Kafamın içinde bir kurtla yaşadığımı
düşünüyorum. Solucan gibi olan şeyden değil, dört ayaklı ve beyaz tüyleri
olanından bahsediyorum. Hayır hayır, henüz delirmedim. Bu sadece bir metafor...
Geçtiğimiz kış kaçmıştı kurt, yaz sonu gibi
geri döndüğünde ise ne o gittiği zamanki gibiydi, ne de bıraktığı yer...
Birbirimize alışamadık çünkü o evcilliğini kaybetmişti, gittiği yer de böyle
değildi; tehdit altında hissediyordu ve saldırıyordu. Tuna da gittiği o
toplulukta kendinden beklemediği şeyler yapıyordu çünkü tanımadığı bir yerdeydi
ve kendini tehdit altında hissediyordu ki yalan da değildi bu hisleri.

Uzaklara öyle yorgun bakma, derdin içinde yer eder.
Bir
kere yanında duran kadından dolayı tehdit altındaydı, kendi yapmadığı bir seçimden
dolayı onu hiç tanımayan biri tarafından da yargılanıyordu. Gerçeği göremeyen,
aynadan yansıyanla idare eden bakışların gürültüleri arasında kalmıştı. Zorunda
bırakılmıştı... Yaz sıcağında kaldırımda erimiş sakız hissi yapışıyordu ekranda
o kadını her göründüğünde yakama, ben burada öyle hissediyorduysam Tuna’yı
düşünemiyordum bile. Umarım ebediyete kadar kurtulmuşuzdur bu histen ve o
kadından.
Başa dönecek
olursam kızgınlığım; Deniz’i kendinden uzaklaştırmasına değil bu zamana kadar
içinde patlayan ilk camda susmasına, o cam tozlarının keskinliğinde kendini daha
büyük nefesler almak zorunda bırakmasına, bütün yüklerin altına Atlas
fevriliğinde ve cesaretinde girmesine.
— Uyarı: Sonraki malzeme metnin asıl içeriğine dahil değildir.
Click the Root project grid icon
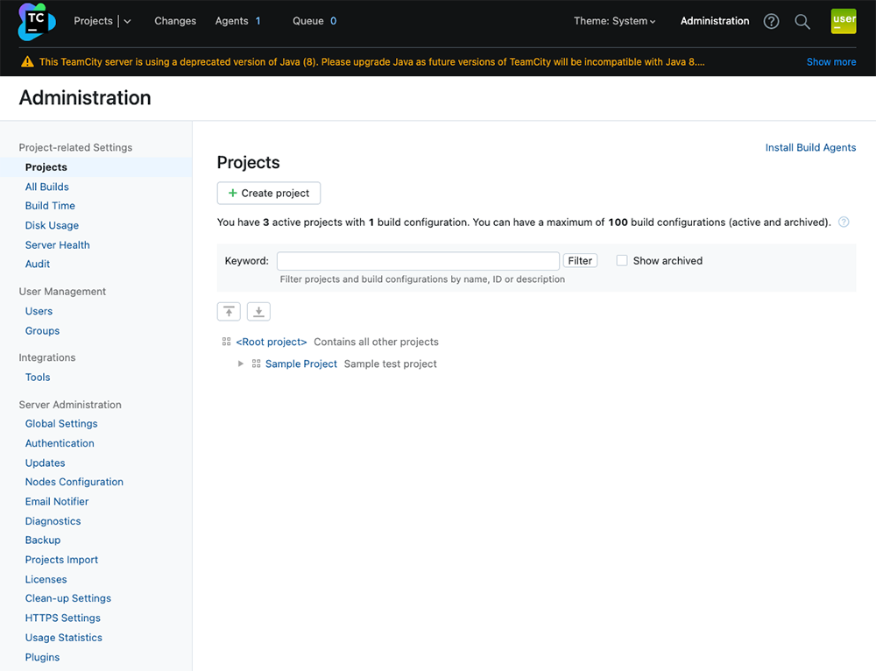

Ama sonra anladım. Kızmamalıydım. Sonra
kırıldım; kendine bu sevgiyi değer görmesine kırıldım.
Çünkü bizim bildiğimiz,
gördüğümüz ve duymak istediğimizde özü ile tanıştığımız Tuna çok güzel
büyütmüştü kendini. Kimse onu dizlerinde sallamamıştı o gidip kendine bir hamak
bulmuştu. Kimse evini onun evi yapmamıştı, o da çadır kurmuştu. Tuna açıkta
kalacağını bile bile kendini sarmış, zırhını zincirlerin paslarına ve eline
takılıp etlerinden çalmasına rağmen kendi örmüştü.
Yazı devam ediyor...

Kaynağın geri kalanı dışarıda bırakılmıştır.